»Anhörung ohne Beteiligung der Betroffenen«
Tarifeinheitsgesetz: Kleine Gewerkschaften kritisieren »gezielten Ausschluss« bei parlamentarischen Beratungen / Chef von dbb Beamtenbund spricht von »Farce«
Berlin. Kleinere Gewerkschaften werden bei der parlamentarischen Beratung des umstrittenen Gesetzes zur Tarifeinheit offenbar ignoriert. Auf eine offizielle Stellungnahme zu der seit Monaten hart umstrittenen Novelle werde verzichtet, kritisierte unter anderem der Vorsitzende der Ärztegewerkschaft Marburger Bund, Rudolf Henke. Zu einer Anhörung im Bundestag am Montag seien die kleineren Gewerkschaften nicht einmal eingeladen. »Eine zweistündige Anhörung ohne Beteiligung der maßgeblich Betroffenen wirkt wie ein gezielter Ausschluss«, sagte Henke dem »Focus«.

* _AUSGEWÄHLTE EINTRÄGE_:
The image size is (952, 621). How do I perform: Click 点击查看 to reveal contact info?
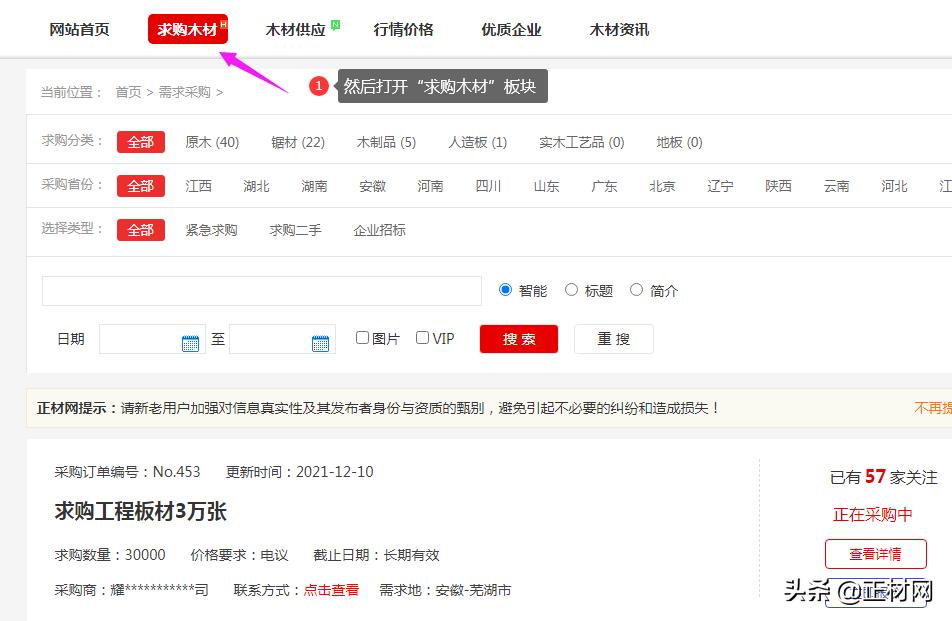pos(331,590)
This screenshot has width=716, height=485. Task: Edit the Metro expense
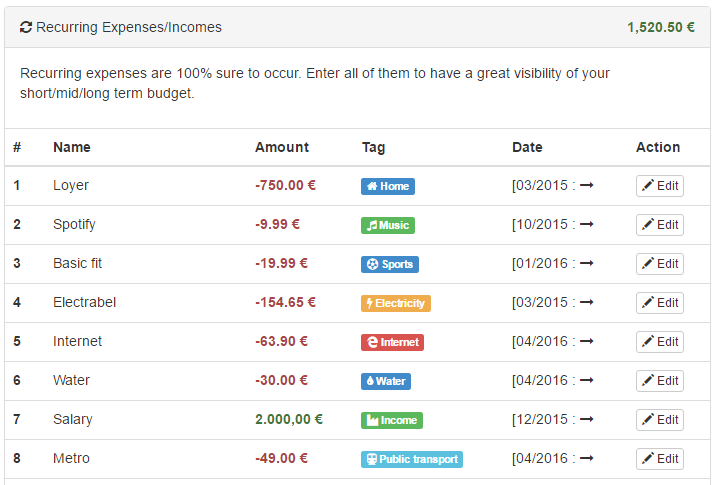[x=660, y=459]
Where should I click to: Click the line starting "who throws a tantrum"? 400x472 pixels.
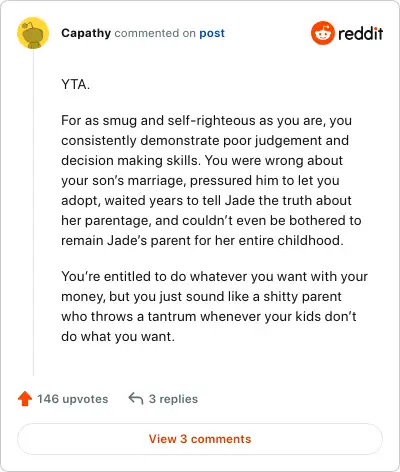tap(209, 316)
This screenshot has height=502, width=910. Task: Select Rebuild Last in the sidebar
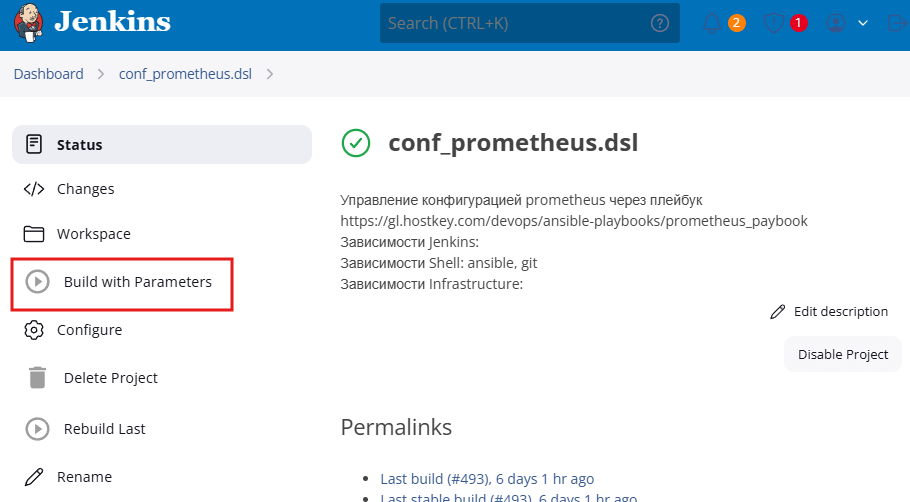pos(104,429)
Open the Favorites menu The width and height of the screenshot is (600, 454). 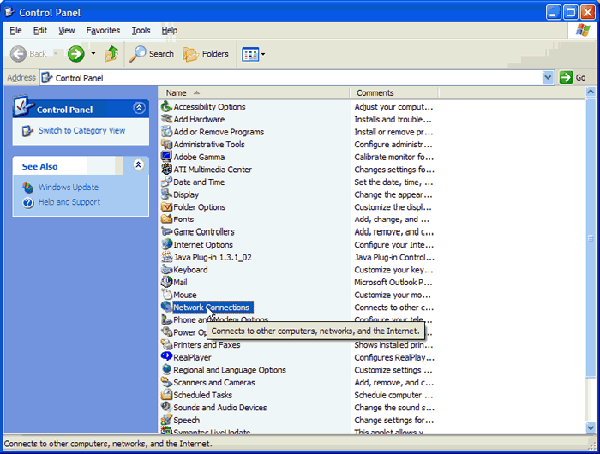point(102,31)
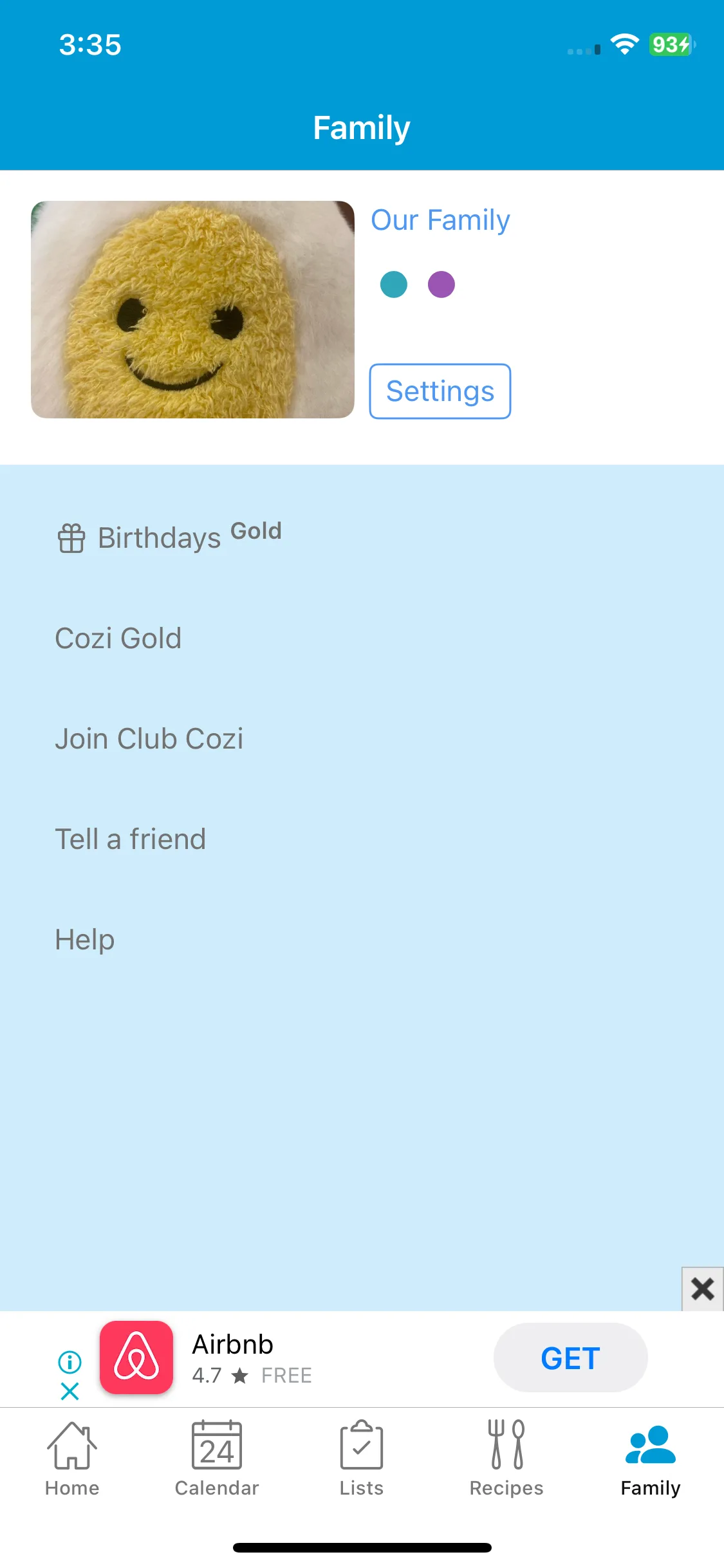Tap the Airbnb app icon

[x=136, y=1358]
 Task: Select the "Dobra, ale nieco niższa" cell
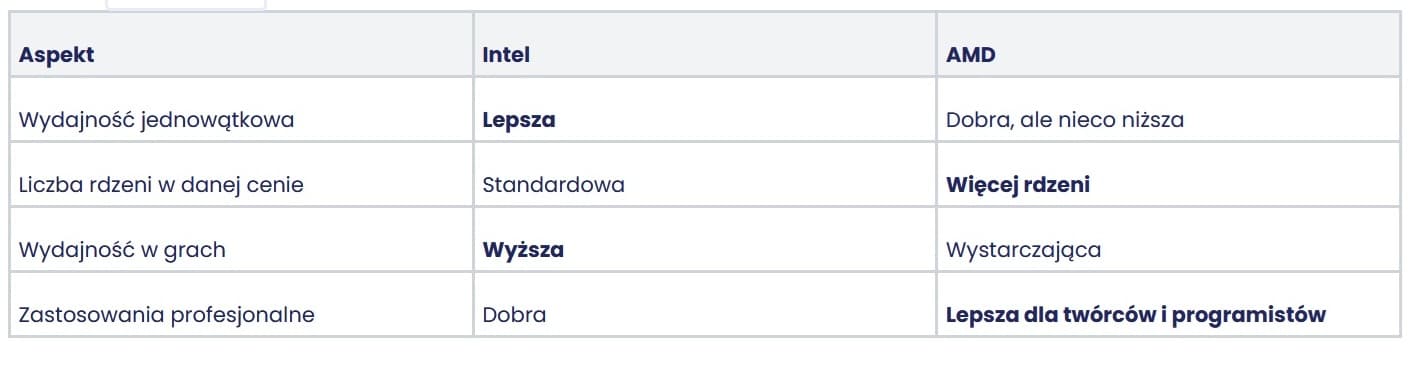click(1168, 120)
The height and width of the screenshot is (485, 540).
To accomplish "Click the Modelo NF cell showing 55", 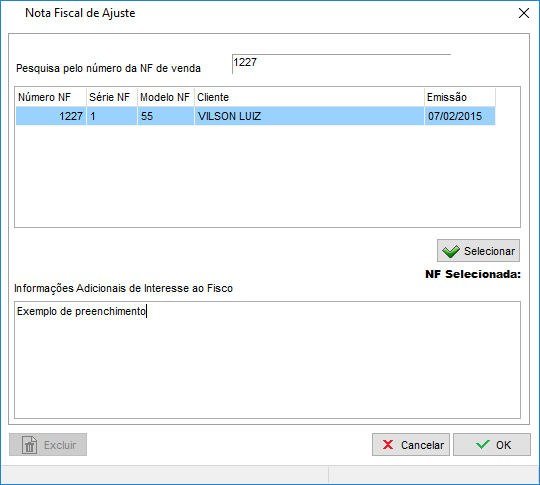I will point(166,116).
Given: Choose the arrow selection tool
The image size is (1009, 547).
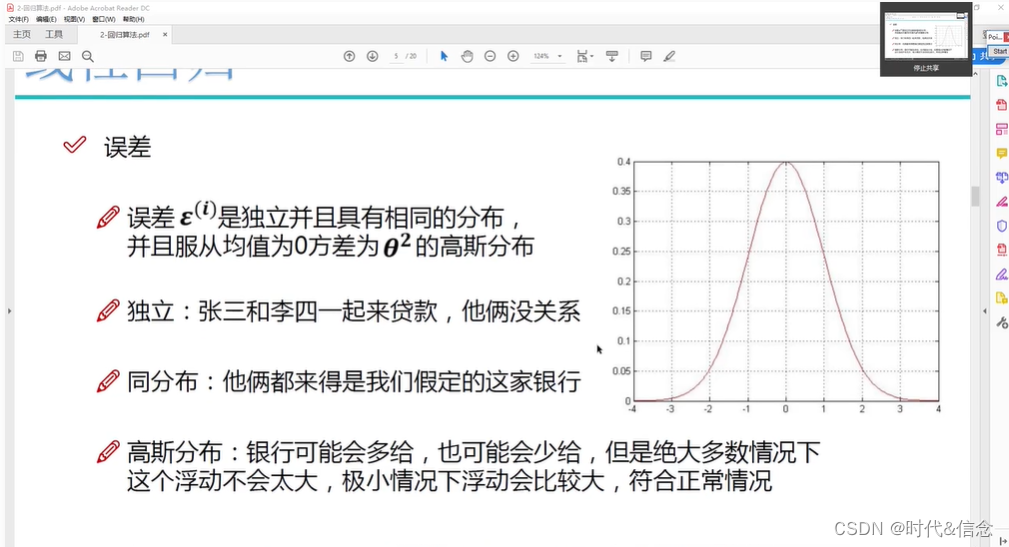Looking at the screenshot, I should pyautogui.click(x=444, y=56).
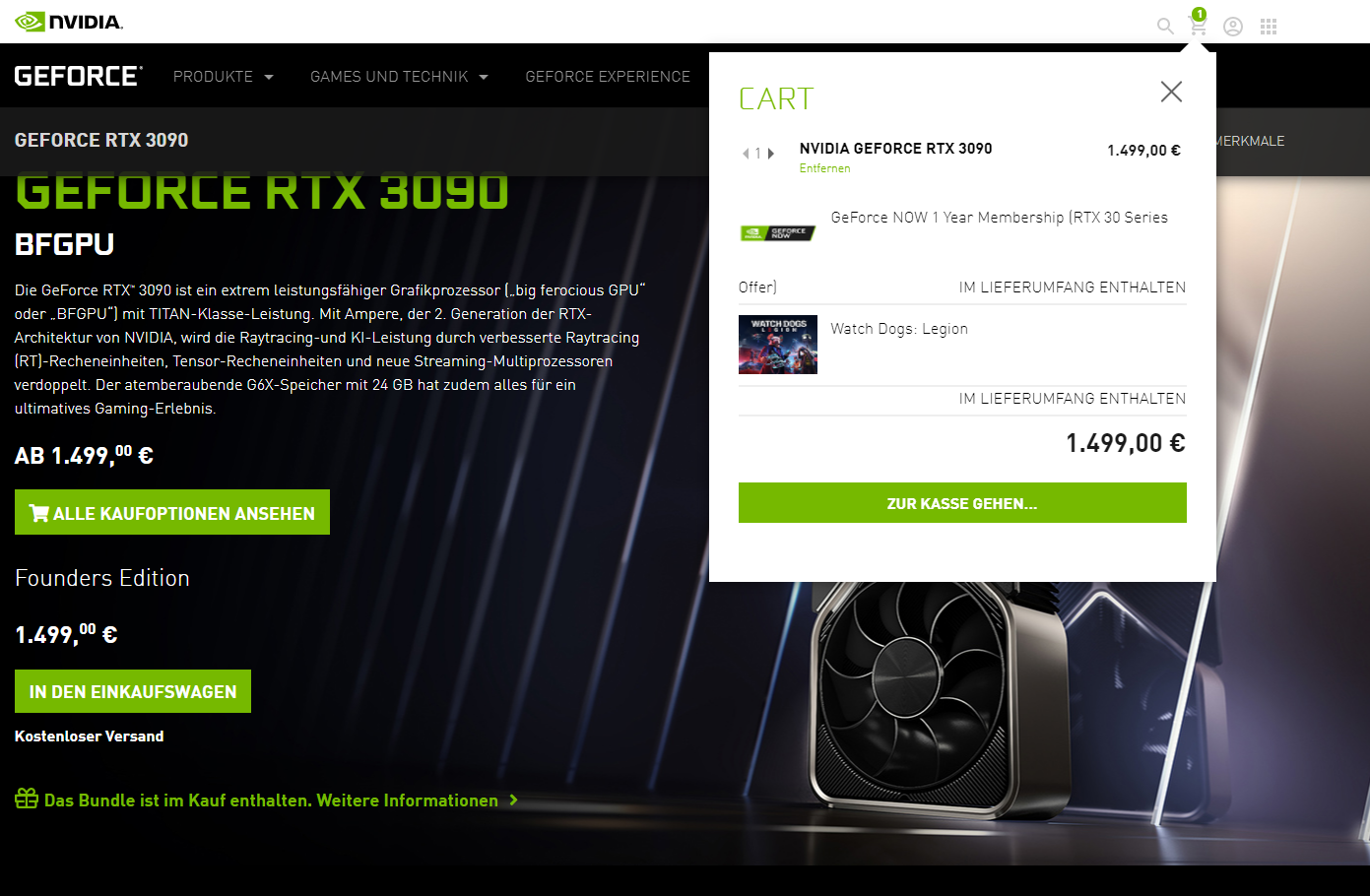The image size is (1370, 896).
Task: Click Alle Kaufoptionen ansehen button
Action: point(172,512)
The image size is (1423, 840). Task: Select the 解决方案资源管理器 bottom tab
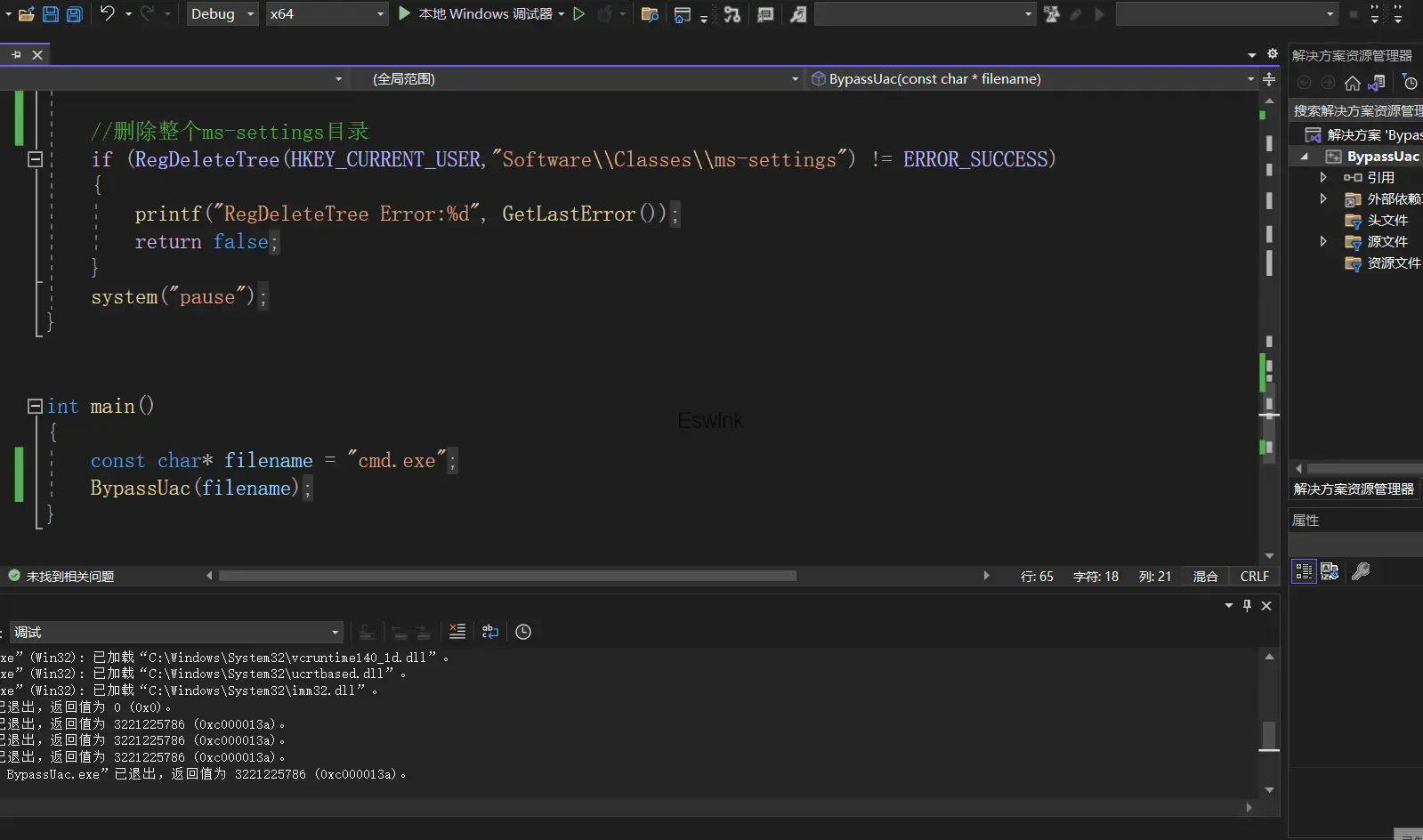[1354, 489]
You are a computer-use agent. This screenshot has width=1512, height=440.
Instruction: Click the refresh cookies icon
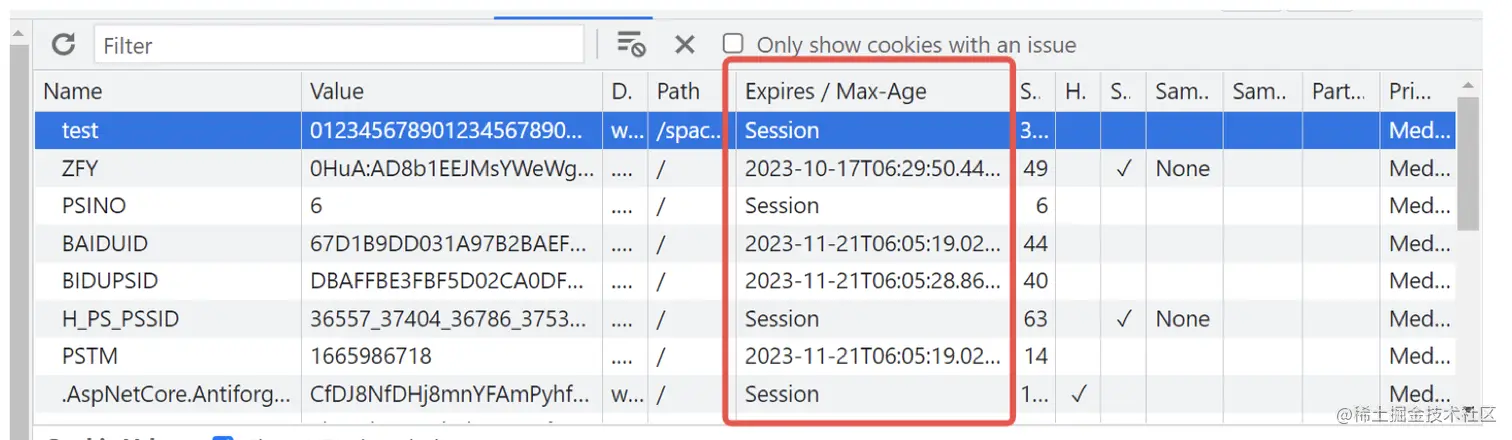[x=64, y=44]
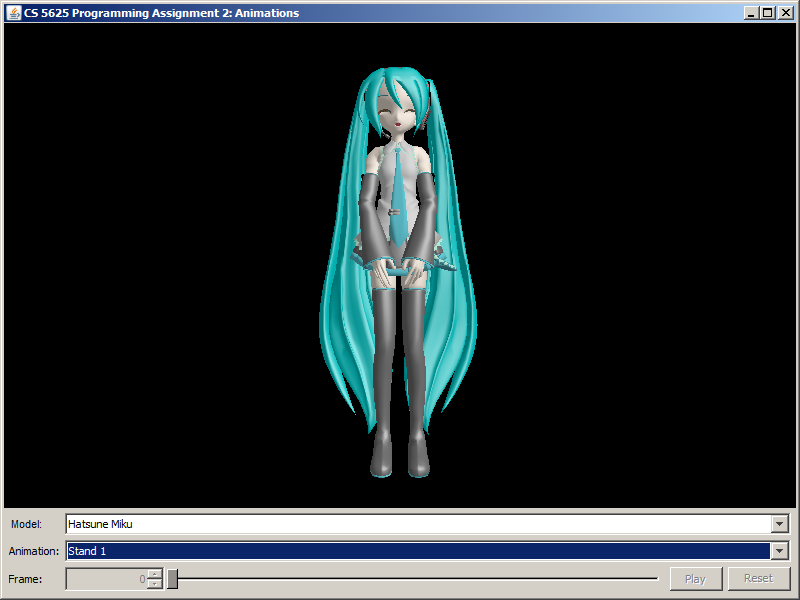800x600 pixels.
Task: Click the middle of the frame slider track
Action: (x=414, y=578)
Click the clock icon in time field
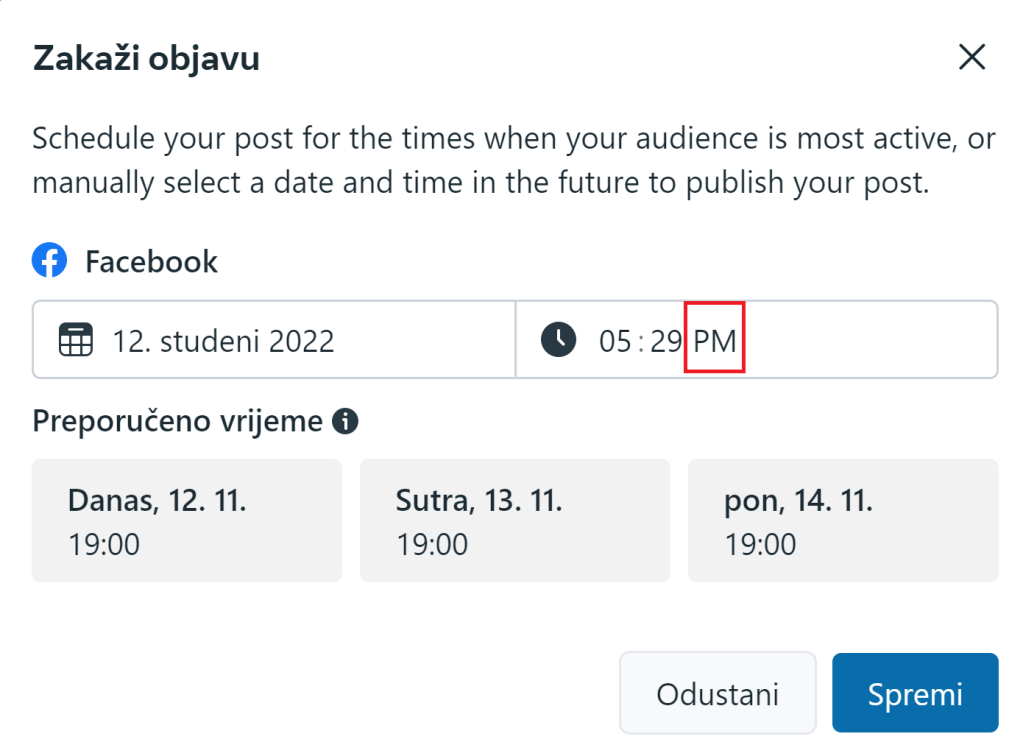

* _AUFGABEN_:
a) Wie lange dauert laut Lesetext zum Tarifeinheitsgesetz die Anhörung im Bundestag?
b) Fassen Sie den Absatz des Lesetexts, der mit „Berlin. Kleinere Gewerkschaften“ beginnt, als Stichpunktliste zusammen, ohne die wesentlichen Fakten zu verlieren.
c) Greifen Sie den Lesetext zum Tarifeinheitsgesetz nach seinem letzten Satz wieder auf und schreiben Sie ihn weiter.
Die Einträge werden für die Bearbeitung nicht benötigt.

* _LÖSUNGEN_:
a) Zwei Stunden.

b)
- Kleinere Gewerkschaften werden bei der parlamentarischen Beratung des Tarifeinheitsgesetzes offenbar ignoriert.
- Auf eine offizielle Stellungnahme zu der seit Monaten umstrittenen Novelle wird verzichtet.
- Zur Anhörung im Bundestag am Montag sind die kleineren Gewerkschaften nicht eingeladen.
- Kritik kommt unter anderem von Rudolf Henke, Vorsitzender des Marburger Bundes.
- Henke gegenüber dem „Focus“: Die zweistündige Anhörung ohne die maßgeblich Betroffenen wirke wie ein gezielter Ausschluss.

c)
Auch die Lokführergewerkschaft GDL kann nur mittelbar über den Dachverband dbb Beamtenbund eine Stellungnahme abgeben. Dessen Chef Klaus Dauderstädt nennt das Gesetzgebungsverfahren eine »Farce«. Es sei »traurig, wenn sich das Bundesverfassungsgericht mit dem Gesetz beschäftigen und den Bundestag über die Grundrechte belehren muss«.
Das Tarifeinheitsgesetz soll angeblich Konflikte zwischen konkurrierenden Gewerkschaften innerhalb eines Betriebes lösen, die für dieselben Berufsgruppen unterschiedliche Tarifverträge aushandeln wollen. Im Streitfall soll der Tarifvertrag jener Gewerkschaft gelten, die im Betrieb die meisten Beschäftigten vertritt, so der Entwurf. Experten, Opposition und Gewerkschafter kritisieren jedoch, dass das Gesetz ein unzulässiger Eingriff in die im Grundgesetz verankerte Koalitionsfreiheit sei. »Der elende Gesetzesentwurf von Merkel und Nahles bedeutet Streikbruch per Gesetz«, hatte zum Beispiel Linksparteichef Bernd Riexinger erklärt.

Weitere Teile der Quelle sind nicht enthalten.